= STATED TASK 1 =
Copy out the records, starting with the line that contains "Select the database stack icon in sidebar" and going on through the line that contains "Open 提币管理 in". Swap "sidebar" for "side panel" and leave everything else unchanged.

= PASSAGE SHOWN =
# How To Find Hours Of Sony DLP Lamp???



## bobh33 (Jan 13, 2008)

Hello Again! Wondering if there is a way to find out how many hours are on the lamp on my 42" Sony Grand Wega DLP. Also, is there any aftermarket yet for these lamps or are they still ridiculously priced?
Thanks!!!
Bob


----------



## lcaillo (May 2, 2006)

Sony does not make DLP sets. Post the exact model number and I will look it up for you. There are vendors where you can get the OEM lamp for less than from Sony, but even if you buy it form Sony the prices are not ridiculous. Likely under $300 depending on the model, which translates to about a nickel per hour, likely less than it costs for electricity to operate the set.


----------



## bobh33 (Jan 13, 2008)

= STATED TASK 2 =
Write the next part of the forum thread about finding the hours on a Sony lamp, picking up after its final line.

= LISTED RECORDS =
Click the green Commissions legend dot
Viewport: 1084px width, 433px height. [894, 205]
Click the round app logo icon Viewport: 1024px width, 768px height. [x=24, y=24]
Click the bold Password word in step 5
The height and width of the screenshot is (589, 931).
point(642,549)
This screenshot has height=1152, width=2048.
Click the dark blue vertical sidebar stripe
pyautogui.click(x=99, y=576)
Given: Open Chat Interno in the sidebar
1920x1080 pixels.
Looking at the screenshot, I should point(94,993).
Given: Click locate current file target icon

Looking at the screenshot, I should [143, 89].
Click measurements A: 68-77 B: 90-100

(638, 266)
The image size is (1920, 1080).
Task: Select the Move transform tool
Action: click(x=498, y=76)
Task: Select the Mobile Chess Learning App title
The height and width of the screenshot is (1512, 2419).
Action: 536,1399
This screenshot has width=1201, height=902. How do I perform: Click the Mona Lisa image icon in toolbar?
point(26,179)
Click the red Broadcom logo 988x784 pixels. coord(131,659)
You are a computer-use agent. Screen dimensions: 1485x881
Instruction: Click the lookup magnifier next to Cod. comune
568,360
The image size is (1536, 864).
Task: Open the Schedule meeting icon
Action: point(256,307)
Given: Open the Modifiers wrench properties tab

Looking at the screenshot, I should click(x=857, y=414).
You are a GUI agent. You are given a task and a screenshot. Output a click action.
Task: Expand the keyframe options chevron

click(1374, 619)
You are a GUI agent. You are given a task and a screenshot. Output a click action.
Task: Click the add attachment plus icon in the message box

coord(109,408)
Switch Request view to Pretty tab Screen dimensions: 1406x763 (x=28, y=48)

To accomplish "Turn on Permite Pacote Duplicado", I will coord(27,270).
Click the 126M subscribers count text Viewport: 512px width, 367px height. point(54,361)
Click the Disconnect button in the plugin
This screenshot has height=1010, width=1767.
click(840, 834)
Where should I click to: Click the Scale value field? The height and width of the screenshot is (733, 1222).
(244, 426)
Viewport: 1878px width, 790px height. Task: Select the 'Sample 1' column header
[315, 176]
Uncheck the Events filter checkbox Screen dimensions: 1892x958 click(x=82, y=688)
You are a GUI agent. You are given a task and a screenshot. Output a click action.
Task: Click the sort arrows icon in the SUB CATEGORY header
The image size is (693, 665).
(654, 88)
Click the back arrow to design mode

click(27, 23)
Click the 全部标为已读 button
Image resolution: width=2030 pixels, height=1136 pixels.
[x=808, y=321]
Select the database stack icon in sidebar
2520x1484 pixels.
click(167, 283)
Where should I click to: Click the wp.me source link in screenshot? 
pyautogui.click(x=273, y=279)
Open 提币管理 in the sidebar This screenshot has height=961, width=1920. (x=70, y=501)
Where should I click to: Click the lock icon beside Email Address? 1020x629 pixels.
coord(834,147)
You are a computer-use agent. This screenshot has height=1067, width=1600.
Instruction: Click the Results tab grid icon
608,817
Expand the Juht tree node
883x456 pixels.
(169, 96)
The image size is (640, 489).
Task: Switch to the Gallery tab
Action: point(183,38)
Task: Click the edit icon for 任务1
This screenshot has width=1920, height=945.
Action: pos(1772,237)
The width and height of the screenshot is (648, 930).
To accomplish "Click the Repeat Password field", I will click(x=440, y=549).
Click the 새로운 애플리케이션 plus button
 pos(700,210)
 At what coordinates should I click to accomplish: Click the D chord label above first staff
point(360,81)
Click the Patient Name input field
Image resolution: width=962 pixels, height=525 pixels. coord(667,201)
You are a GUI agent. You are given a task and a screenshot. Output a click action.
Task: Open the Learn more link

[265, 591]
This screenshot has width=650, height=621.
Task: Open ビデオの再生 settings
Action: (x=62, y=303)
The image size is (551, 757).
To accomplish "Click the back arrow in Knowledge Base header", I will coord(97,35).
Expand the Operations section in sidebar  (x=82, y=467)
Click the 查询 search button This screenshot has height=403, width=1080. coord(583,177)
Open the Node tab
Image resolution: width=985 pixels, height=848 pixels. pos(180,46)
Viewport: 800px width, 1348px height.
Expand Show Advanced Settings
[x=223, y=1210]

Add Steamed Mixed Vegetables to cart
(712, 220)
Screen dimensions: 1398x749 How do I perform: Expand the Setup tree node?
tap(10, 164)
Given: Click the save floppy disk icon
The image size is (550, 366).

= TASK RESPONSE 1 =
Select the database stack icon in side panel
2520x1484 pixels.
click(167, 283)
Where should I click to: Click the wp.me source link in screenshot? 
pyautogui.click(x=273, y=279)
Open 提币管理 in the side panel This screenshot has height=961, width=1920. (x=70, y=501)

= TASK RESPONSE 2 =
Thanks! It's a Sony KDF42E200 DLP 3LCD that I bought a year ago. I guess Sony has dropped the DLP's totally! The info on the lamps would be great. Is there a way to find out how many hours are on the current lamp?


----------



## Mike P. (Apr 6, 2007)

Do you mean KDF-42E2000? 

http://www.sonystyle.com/webapp/wcs...51&storeId=10151&langId=-1&productId=11038977


----------



## bobh33 (Jan 13, 2008)

Yep that's it. It's a fantastic TV, I don't why Sony stopped production.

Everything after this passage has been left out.